Original exception: IndexError: tuple index out of range

the training data is download from WMT15 cs-en following prepare_data.py description. and the version of blocks is 0.0.1

Could anyone help me with it?

rizar commented 9 years ago

Are you using the stable branch?

xishazgh commented 9 years ago

no ,I think I use the master branch.

sathishreddy commented 9 years ago

I also got this error when I use master branch ... it works with stable branch. The problem is when it reaches end of file the stable branch raises stopIteration exception, based on this exception the main loop reset it data iterators. This behavior is not happening with latest blocks code. It will send empty sentence to stream.py and __oov function raises this exception. Thanks, Sathish.

On Wed, 19 Aug 2015 at 15:16 xishazgh notifications@github.com wrote:

no ,I think I use the master branch.

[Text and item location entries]
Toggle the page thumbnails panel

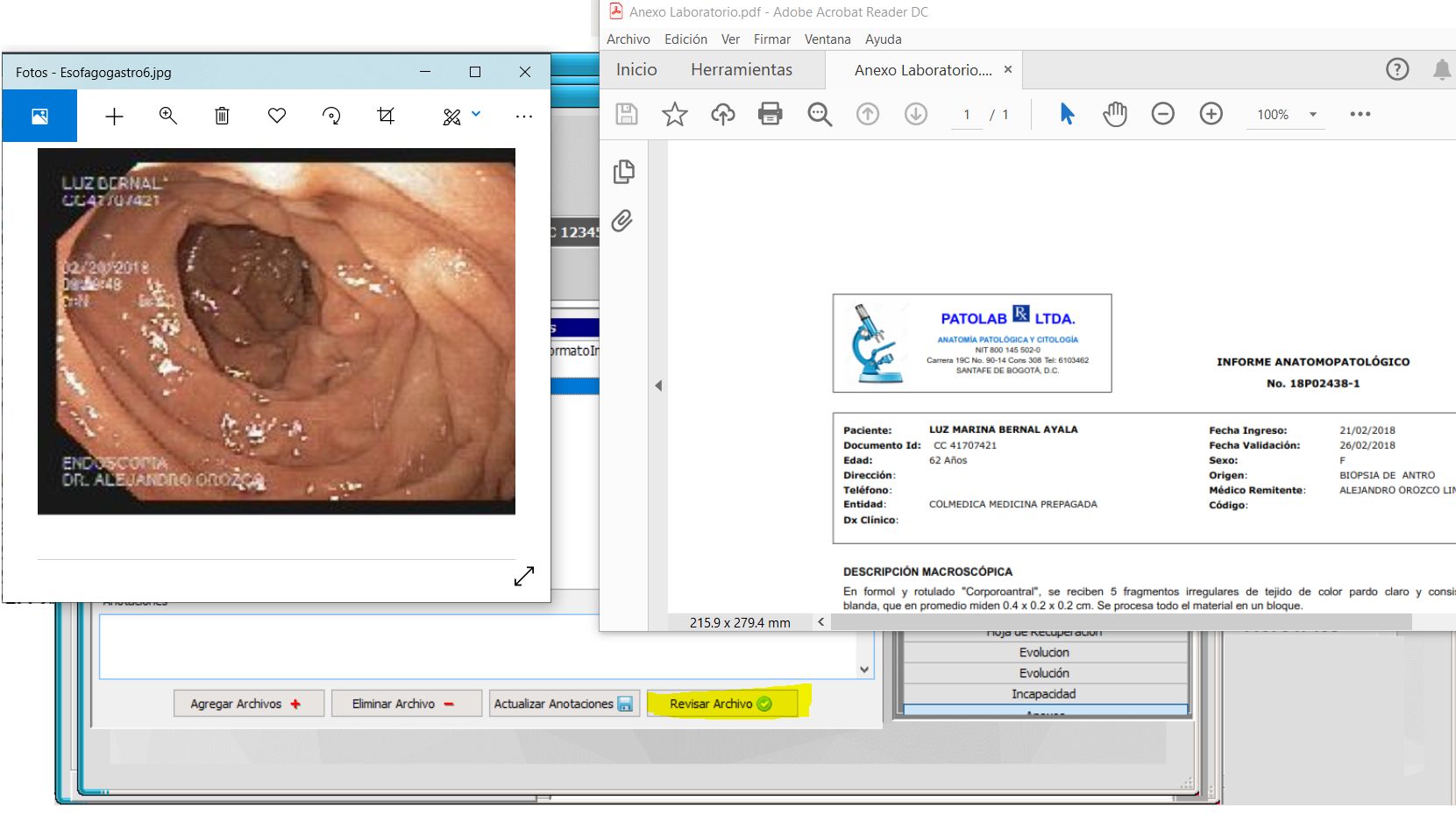623,173
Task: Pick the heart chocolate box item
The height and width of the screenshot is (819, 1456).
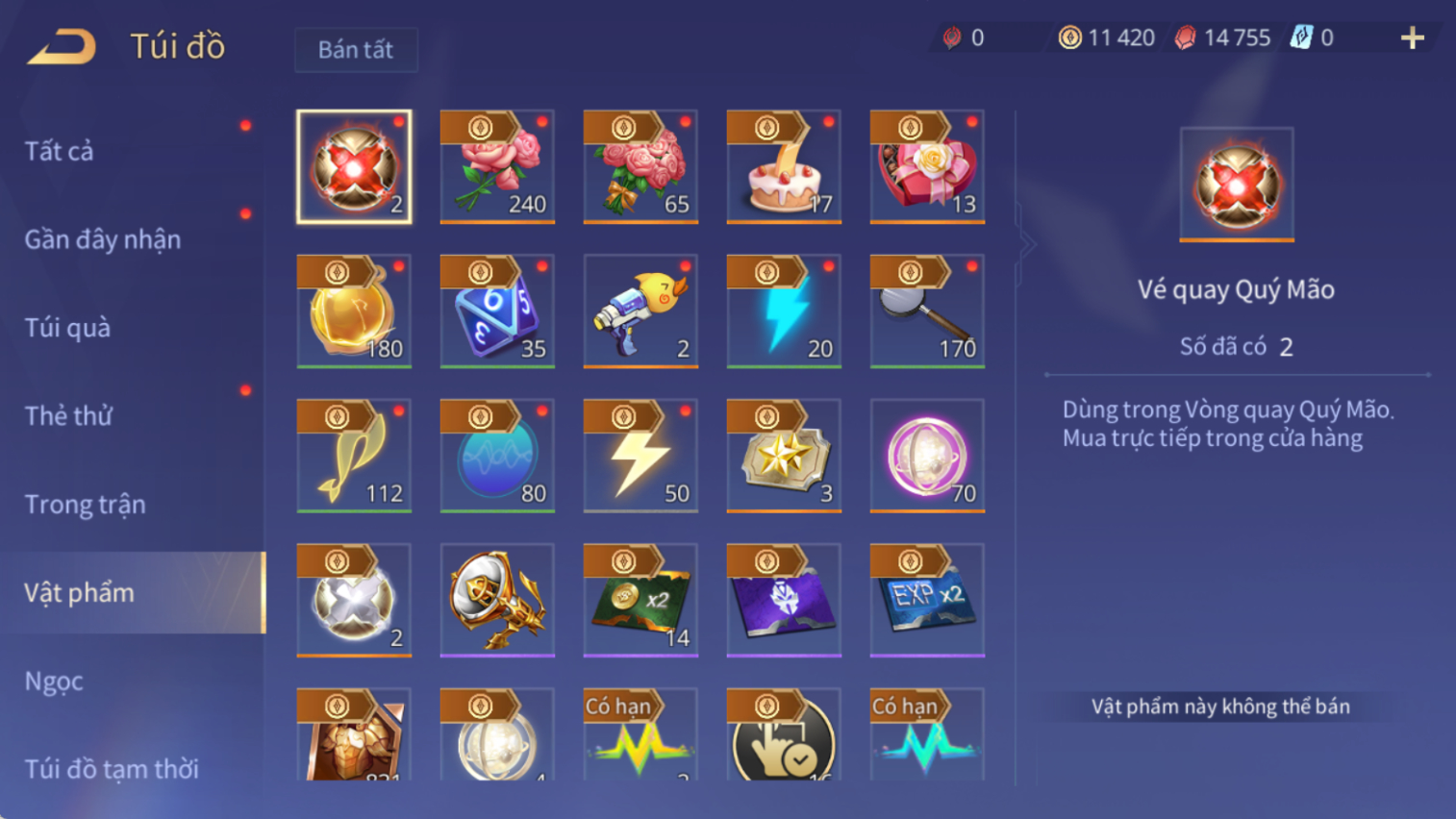Action: [x=927, y=167]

ACTIONS TO TAKE ::
1. Answer these about the IndexError thread:
(a) Which version of blocks was in use?
(b) Which branch did xishazgh think was being used?
(c) According to Sathish, which function raises the exception?
2. Please carry on the IndexError thread from the point where it stops.
The items have nothing to do with what comes next.

OUTPUTS IN ORDER ::
1.
(a) 0.0.1
(b) The master branch
(c) The __oov function

2.
— Reply to this email directly or view it on GitHub https://github.com/mila-udem/blocks-examples/issues/36#issuecomment-132517563 .

xishazgh commented 9 years ago

Thanks , now I try to use the stable branch.

rizar commented 9 years ago

@orhanf , can you please help us here?

xishazgh commented 9 years ago

Hello everyone, just following suggestion above, It is still not work when I use stable branch.

orhanf commented 9 years ago

it looks like a few more people are also getting the same error, but at different iterations. This is probably caused by the preprocessing script, i have a shuffled data file which i also get this error now, so i'll come up with a fix shortly.

orhanf commented 9 years ago

@xishazgh is it possible for you to share your shuffled data files ?

xishazgh commented 9 years ago

sorry, the data be covered when I use the stable branch for re-train.

2015年8月19日星期三,Orhan Firat notifications@github.com 写道:

@xishazgh https://github.com/xishazgh is it possible for you to share your shuffled data files ?

— Reply to this email directly or view it on GitHub https://github.com/mila-udem/blocks-examples/issues/36#issuecomment-132747692 .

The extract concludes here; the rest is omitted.